*Data to use*.
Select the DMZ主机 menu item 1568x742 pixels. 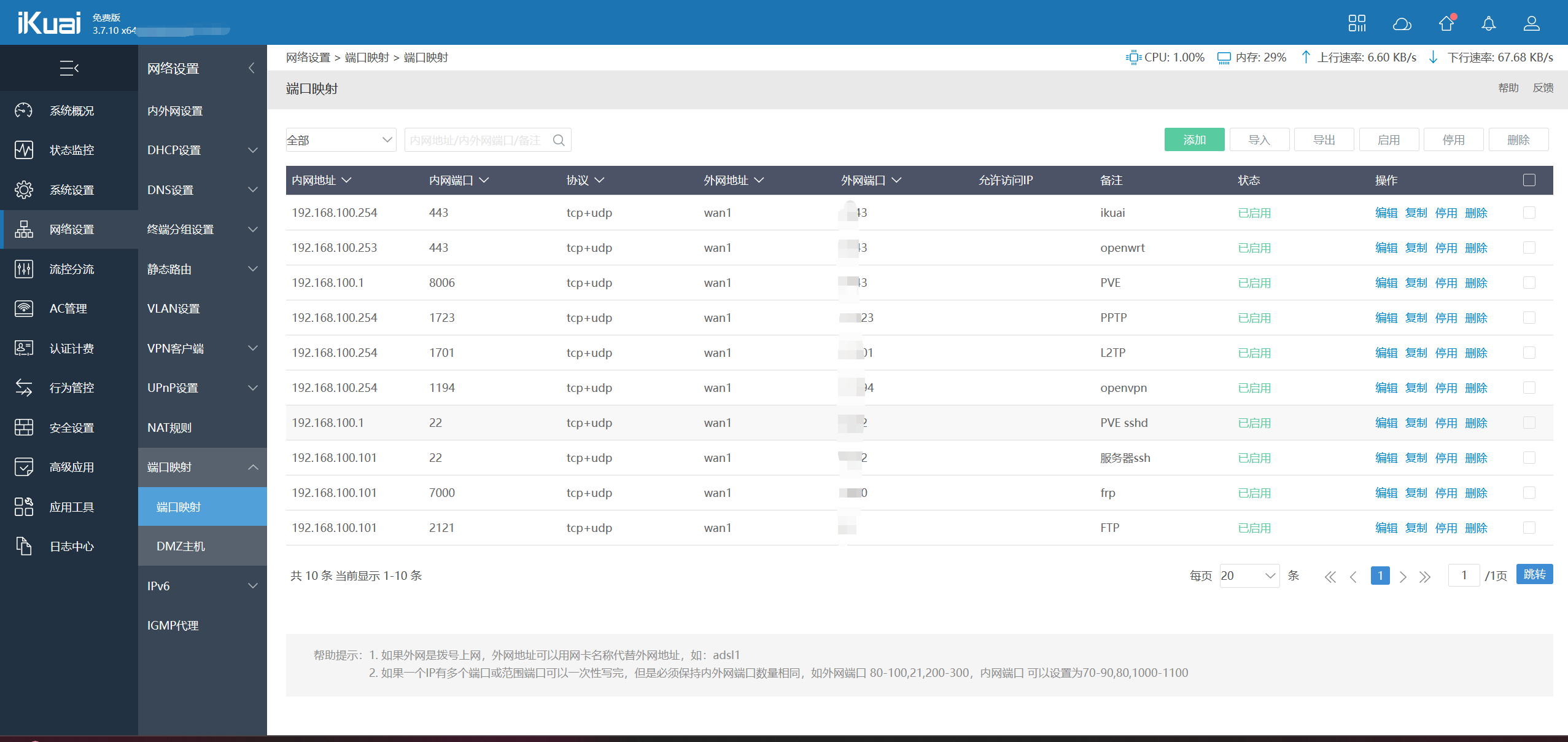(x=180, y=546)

...

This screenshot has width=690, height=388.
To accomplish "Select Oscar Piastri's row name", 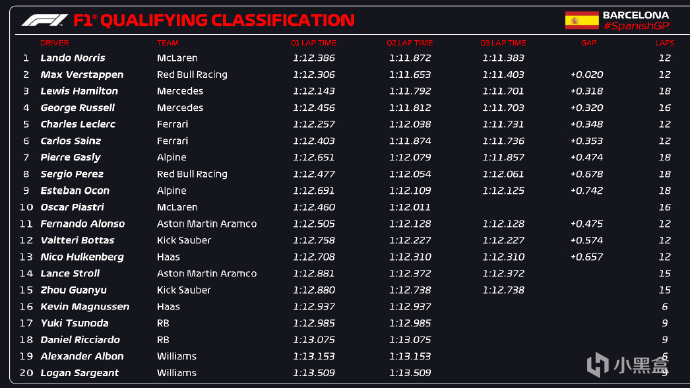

==

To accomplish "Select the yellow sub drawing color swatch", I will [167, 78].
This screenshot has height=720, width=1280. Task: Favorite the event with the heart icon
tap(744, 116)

*Goal*.
Rewrite the material from the line that has "This screenshot has width=690, height=388." through the line that has "Oscar Piastri's row", replacing "screenshot" with "image" and changing nothing else. Give only those lines, without the pictures.

*Complete response*.
This image has width=690, height=388.
To accomplish "Select Oscar Piastri's row name", 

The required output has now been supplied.